Harvard HealthLab Accelerator
Accelerating solutions for public and planetary health
À propos

Harvard HealthLab (H2L) is the first accelerator at Harvard University focused on nurturing student startups geared toward social impact. Each year, we accept a cohort of 15 interdisciplinary teams working on ventures designed to advance public or planetary health. Teams receive immediate seed funding, 1-1 mentoring from academic and industry experts, access to skill-building workshops, guest speakers, and networking events, and an opportunity to earn one of three $20,000 prizes from our springboard fund.
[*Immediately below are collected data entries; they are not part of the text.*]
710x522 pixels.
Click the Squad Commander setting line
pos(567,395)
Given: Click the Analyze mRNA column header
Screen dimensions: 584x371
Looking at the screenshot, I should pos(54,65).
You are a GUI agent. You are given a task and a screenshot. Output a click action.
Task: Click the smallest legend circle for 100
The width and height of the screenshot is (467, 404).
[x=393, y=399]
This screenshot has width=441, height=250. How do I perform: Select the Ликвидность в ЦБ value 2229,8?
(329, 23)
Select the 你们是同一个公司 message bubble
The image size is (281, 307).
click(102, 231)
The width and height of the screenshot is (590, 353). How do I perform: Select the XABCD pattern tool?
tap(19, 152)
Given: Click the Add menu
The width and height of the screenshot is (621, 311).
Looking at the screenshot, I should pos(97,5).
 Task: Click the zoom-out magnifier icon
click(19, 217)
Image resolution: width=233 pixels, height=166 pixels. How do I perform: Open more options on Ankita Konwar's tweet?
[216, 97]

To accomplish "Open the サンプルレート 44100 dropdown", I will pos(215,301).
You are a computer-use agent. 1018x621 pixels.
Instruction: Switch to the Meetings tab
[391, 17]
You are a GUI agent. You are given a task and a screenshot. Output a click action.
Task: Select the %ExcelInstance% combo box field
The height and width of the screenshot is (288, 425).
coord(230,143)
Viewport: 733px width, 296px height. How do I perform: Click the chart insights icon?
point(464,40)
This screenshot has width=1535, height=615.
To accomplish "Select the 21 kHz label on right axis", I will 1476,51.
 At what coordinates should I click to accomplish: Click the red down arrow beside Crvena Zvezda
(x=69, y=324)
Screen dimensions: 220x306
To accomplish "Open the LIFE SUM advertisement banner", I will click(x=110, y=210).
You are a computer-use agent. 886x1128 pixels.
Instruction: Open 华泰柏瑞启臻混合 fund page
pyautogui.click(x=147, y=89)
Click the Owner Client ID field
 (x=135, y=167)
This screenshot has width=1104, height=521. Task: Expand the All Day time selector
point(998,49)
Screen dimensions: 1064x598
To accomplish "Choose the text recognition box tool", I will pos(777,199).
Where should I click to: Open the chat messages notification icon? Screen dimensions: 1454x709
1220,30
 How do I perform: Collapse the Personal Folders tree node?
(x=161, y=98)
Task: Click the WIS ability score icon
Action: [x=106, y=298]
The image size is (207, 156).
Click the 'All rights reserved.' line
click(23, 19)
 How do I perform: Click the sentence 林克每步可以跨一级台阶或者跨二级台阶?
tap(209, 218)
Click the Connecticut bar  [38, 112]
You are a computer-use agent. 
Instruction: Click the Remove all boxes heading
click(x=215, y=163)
This year’s cohort has been selected and applications for next year will open in early fall 2023.

The focus on social impact ventures makes Harvard HealthLab unique. So does its interdisciplinary nature. H2L was founded by the Harvard T.H. Chan School of Public Health and the Harvard College Lemann Program on Creativity and Entrepreneurship and its inaugural cohort includes both undergraduates and public health students – as well as graduate students from disciplines as diverse as business, design, education, engineering, government, law, and medicine. Teams also include students from Columbia, Dartmouth, MIT, the University of Quebec, and the Yale School of Public Health.

The ideas are exciting: The inaugural cohort includes a team designing a virtual reality platform to deliver therapy shaped by biofeedback technology and artificial intelligence; a project to create affordable and highly efficient water filtration systems using discarded wood; a mobile platform to help patients in rural India connect with trusted clinicians; a privacy-protected app to create a supportive community for women struggling with infertility; and much more.

Harvard HealthLab is already expanding beyond the University. The staff is developing relationships with Boston nonprofits serving low-income students and plans to bring entrepreneurship workshops to both high schools and community colleges. In addition, a Brazilian version of HealthLab is in development.